Background Li–Fraumeni syndrome (LFS) is a rare autosomal dominant cancer predisposition syndrome. Most families fulfilling the classical diagnostic criteria harbour TP53 germline mutations. However, TP53 germline mutations may also occur in less obvious phenotypes. As a result, different criteria are in use to decide which patients qualify for TP53 mutation analysis, including the LFS, Li–Fraumeni-like (LFL) and Chompret criteria. We investigated which criteria for TP53 mutation analysis resulted in the highest mutation detection rate and sensitivity in Dutch families. We describe the tumour spectrum in TP53-positive families and calculated tumour type specific relative risks.
Method A total of 180 Dutch families referred for TP53 mutation analysis were evaluated. Tumour phenotypes were verified by pathology reports or clinical records.

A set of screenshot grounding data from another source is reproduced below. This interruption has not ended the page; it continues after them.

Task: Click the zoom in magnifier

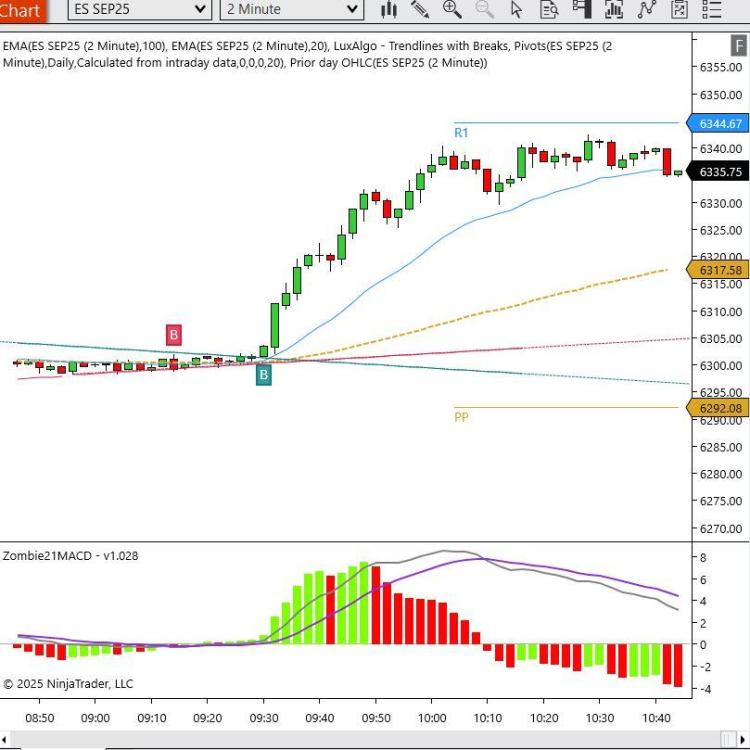Action: 452,10
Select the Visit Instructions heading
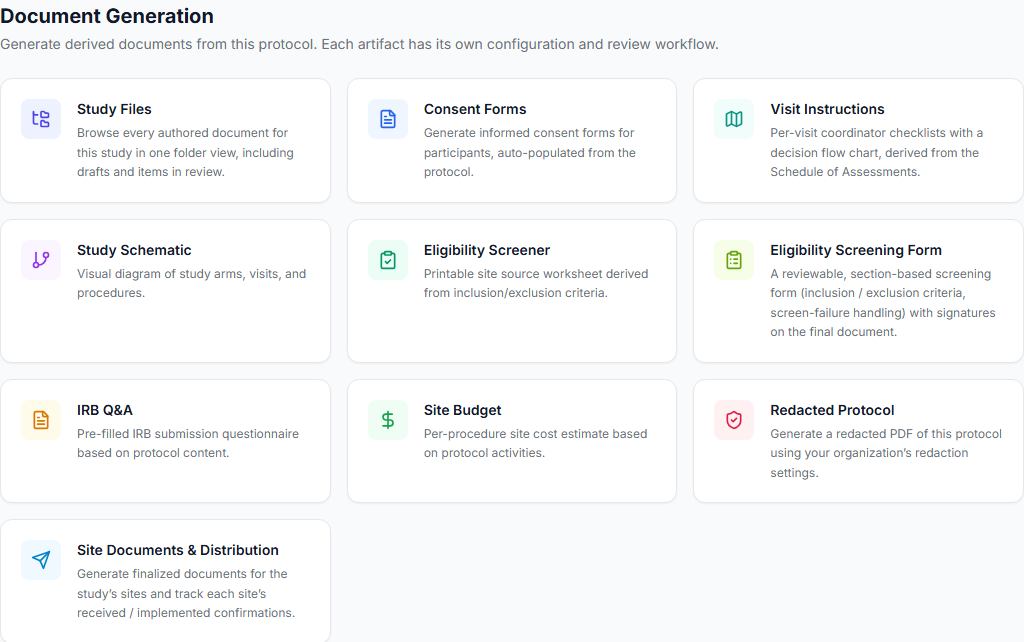This screenshot has height=642, width=1024. click(x=827, y=109)
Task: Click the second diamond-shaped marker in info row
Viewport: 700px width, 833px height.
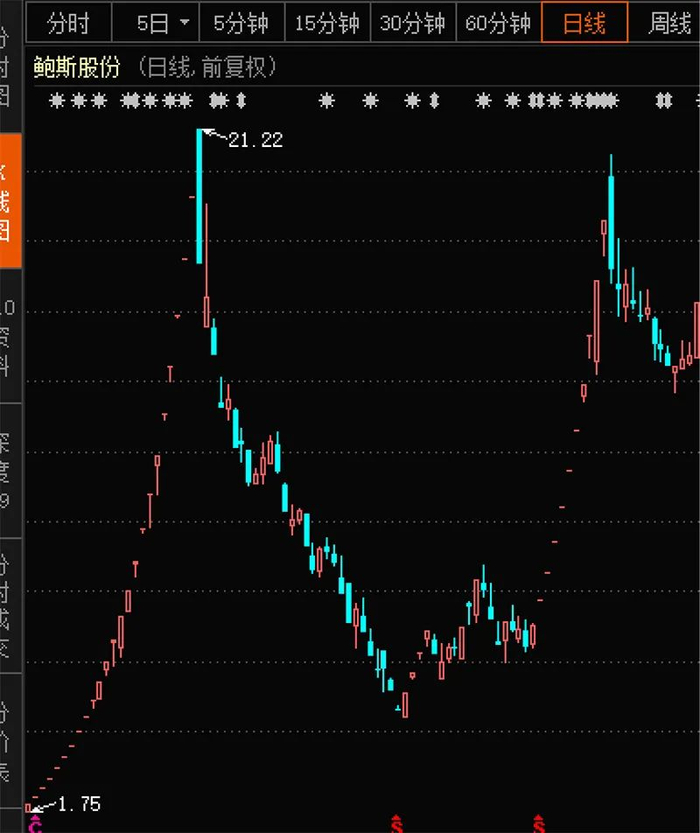Action: click(434, 100)
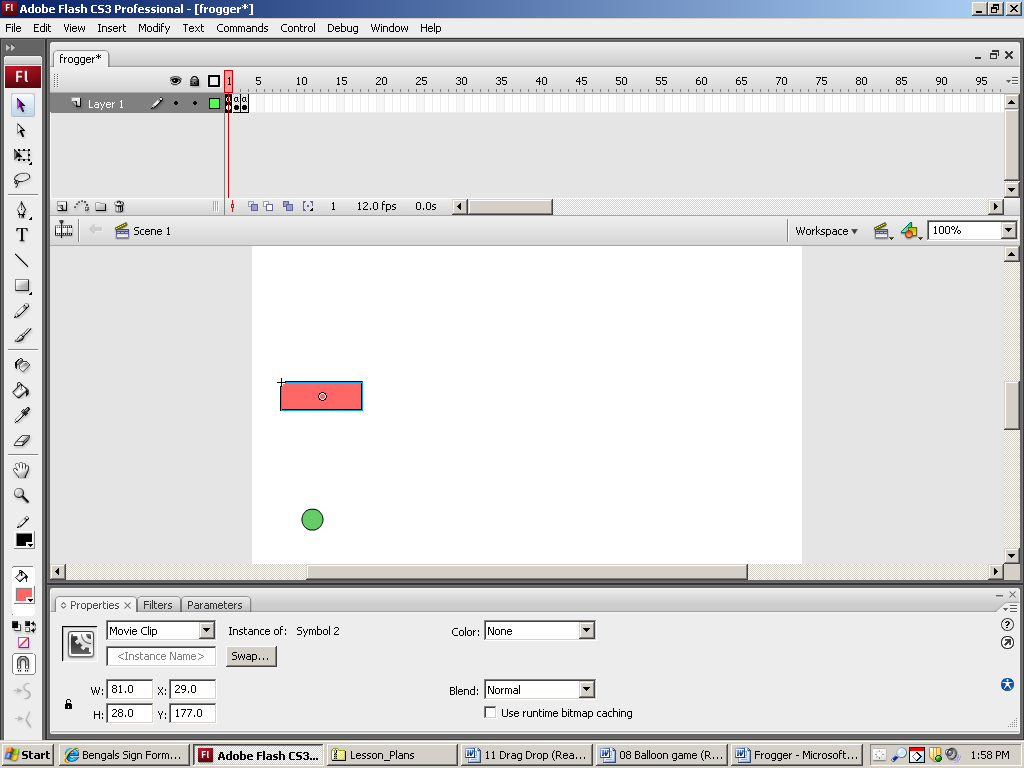Select the Hand tool
This screenshot has height=768, width=1024.
tap(22, 470)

Results A TP53 germline mutation was identified in 24 families. When the Chompret criteria were used 22/24 mutations were detected (sensitivity 92%, mutation detection rate 21%). In LFS and LFL families 18/24 mutations were found (sensitivity 75%). The two mutations detected outside the ‘Chompret group’ were found in a child with rhabdomyosarcoma and a young woman with breast cancer. In the mutation carriers, in addition to the classical LFS tumour types, colon and pancreatic cancer were also found significantly more often than in the general population.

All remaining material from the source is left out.